Ascribing sequence IDs to consensus sequences

Validated consensus sequences (see Technical Validation) were cross-referenced against the nt GenBank (release 228) and BOLD databases using nucleotide blast (blast + 2.12.0; “blastn” with parameters ‘-remote -db nt -outfmt “7 std stitle” -max_target_seqs. 10 -evalue 1e-6’) and BOLD’s online identification engine (Fig. 3). Accession number and species identity of each top reference hit were merged with the data of each indexed sample (in indexing strategies A and B), matching sequences to their taxonomic groups based on BLAST output.

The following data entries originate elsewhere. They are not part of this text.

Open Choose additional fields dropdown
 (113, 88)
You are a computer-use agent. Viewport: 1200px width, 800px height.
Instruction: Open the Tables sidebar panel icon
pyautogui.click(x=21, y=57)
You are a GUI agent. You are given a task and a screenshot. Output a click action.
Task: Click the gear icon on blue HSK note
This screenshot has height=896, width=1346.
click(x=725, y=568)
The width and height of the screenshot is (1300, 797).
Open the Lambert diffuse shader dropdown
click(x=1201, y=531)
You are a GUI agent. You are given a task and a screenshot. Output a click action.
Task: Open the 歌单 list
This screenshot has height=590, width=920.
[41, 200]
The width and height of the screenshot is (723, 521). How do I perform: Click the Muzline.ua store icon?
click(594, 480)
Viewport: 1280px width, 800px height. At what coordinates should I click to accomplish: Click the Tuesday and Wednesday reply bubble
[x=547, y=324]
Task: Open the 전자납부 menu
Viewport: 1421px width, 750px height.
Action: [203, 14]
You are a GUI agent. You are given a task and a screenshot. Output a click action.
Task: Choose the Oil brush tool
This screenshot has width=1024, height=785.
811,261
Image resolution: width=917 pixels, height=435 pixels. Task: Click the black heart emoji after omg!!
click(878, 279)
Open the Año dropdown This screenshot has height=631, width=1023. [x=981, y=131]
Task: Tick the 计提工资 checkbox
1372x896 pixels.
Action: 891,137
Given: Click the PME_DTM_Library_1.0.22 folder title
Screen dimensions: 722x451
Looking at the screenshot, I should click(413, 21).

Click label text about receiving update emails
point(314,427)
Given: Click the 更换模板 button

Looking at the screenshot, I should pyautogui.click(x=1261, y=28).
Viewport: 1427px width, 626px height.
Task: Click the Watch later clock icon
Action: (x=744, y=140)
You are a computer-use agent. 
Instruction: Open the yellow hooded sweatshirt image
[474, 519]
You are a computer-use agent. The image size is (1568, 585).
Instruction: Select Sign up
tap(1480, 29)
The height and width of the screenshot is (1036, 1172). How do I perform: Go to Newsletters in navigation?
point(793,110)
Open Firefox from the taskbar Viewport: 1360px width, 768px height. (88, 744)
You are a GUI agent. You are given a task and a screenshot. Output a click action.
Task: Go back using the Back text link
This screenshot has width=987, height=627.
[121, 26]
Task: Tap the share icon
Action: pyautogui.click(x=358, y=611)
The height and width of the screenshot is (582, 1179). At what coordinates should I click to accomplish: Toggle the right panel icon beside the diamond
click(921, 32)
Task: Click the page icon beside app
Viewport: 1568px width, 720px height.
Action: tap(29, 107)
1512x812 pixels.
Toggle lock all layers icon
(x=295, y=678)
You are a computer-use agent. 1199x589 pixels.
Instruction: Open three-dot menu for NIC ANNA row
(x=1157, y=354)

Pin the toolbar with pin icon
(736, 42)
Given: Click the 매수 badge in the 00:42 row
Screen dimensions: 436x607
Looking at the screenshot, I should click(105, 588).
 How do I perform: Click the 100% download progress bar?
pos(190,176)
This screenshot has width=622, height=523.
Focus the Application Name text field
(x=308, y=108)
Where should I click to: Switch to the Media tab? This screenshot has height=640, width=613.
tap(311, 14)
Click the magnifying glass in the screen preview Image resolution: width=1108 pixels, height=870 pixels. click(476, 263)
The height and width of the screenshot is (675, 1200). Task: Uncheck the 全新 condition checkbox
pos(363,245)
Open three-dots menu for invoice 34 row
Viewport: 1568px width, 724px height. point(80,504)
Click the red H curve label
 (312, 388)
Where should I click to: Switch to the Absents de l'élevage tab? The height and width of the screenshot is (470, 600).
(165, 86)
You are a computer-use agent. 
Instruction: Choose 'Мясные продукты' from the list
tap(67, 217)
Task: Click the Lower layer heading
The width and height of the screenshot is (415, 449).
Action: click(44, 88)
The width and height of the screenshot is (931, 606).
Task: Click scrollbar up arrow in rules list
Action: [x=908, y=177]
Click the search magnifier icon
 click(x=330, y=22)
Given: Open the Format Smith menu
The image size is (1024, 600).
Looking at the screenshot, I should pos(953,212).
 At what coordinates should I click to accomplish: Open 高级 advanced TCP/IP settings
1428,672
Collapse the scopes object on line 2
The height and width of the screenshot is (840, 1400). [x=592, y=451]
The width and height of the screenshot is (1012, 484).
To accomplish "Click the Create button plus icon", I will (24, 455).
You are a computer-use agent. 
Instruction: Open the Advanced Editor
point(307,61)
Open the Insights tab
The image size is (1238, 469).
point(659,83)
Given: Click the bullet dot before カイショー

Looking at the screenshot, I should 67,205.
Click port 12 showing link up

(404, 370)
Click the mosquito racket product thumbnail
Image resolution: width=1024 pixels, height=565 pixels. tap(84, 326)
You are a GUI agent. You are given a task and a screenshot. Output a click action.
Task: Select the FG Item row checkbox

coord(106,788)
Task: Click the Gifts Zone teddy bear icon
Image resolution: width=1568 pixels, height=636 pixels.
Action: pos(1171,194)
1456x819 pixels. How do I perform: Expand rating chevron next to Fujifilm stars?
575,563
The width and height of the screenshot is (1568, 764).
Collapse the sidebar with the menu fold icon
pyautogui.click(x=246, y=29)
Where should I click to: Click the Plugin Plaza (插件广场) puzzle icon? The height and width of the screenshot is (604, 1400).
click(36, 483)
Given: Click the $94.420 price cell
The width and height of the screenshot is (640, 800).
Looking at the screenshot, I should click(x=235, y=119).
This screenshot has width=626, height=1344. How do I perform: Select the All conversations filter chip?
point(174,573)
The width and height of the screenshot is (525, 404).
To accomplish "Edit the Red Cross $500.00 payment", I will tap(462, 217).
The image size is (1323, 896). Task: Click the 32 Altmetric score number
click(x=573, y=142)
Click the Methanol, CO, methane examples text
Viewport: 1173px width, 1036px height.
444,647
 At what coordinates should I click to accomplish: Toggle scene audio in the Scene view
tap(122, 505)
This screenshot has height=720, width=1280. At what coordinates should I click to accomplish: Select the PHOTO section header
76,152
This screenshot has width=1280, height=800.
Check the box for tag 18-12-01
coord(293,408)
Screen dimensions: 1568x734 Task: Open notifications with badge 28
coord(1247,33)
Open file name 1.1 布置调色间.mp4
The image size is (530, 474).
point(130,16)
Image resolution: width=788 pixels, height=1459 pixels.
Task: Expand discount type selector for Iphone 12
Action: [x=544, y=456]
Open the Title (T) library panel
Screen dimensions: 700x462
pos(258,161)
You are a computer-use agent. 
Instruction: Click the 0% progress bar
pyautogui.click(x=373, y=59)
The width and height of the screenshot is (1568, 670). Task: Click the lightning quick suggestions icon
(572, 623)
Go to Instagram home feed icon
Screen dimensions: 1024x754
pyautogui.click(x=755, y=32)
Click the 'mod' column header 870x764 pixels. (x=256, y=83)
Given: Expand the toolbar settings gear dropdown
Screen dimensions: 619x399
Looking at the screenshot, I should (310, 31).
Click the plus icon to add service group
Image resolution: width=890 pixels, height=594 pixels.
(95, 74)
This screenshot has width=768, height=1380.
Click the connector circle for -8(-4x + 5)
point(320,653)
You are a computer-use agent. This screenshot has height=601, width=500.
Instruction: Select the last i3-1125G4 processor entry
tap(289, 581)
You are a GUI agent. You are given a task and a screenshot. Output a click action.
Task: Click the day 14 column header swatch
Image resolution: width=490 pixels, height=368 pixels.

Once a final curated dataset was created, specimen data were uploaded to BOLD [DS-ISLPE24]⁹⁸ and GenBank along with individual sequences for each amplicon. All metadata, including images curated per species (either live in hand during field surveys, or from specimens at the museum), were then attached to the completed dataset, and shared on Figshare⁵⁹.

Data Records

The dataset is available at BOLD [DS-ISLPE24]⁹⁸. This reference dataset contains the following information: 1) sample ID, 2) catalog number (for Museum specimens), 3) collection date, 4) field ID, 5) voucher type, 6) collection site coordinates when available, 7) names of specialists who provided the field ID, and 8) images from multiple angles when available. For each genetic marker, the following information is also available: 1) gene name, 2) primers utilized, including their sequences, 3) sequence length, and of course, 4) the genetic sequence of the barcode itself. All barcode sequences, specimen metadata, primer metadata, and specimen images from this study are stored on BOLD. The sequences have also been published on GenBank under Accession numbers: PV251947-PV251993 for matk, PV251903-PV251946 for rbcL, PV391297-PV391873 for cyt b, PV402776-PV403636 for COI, PQ887451-PQ887718 for 18S, and PQ884100-PQ884132 for trnH-psbA. Since these sequences are generated by high-throughput sequencing and not Sanger sequencing, there is no trace file (the spectrogram produced with typical Sanger sequencing). BOLD relies heavily on this to assign if a sequence is barcode compliant, a standard that cannot be met with high-throughput sequencing techniques of any platform, including the nanopore sequencing we utilized here. Thus, barcode compliance cannot be achieved for this or any modern dataset generated by multiplexing samples on a high-throughput sequencer; however, we are hopeful that future iterations of BOLD will be able to provide modified requirements that make barcode compliance a possibility.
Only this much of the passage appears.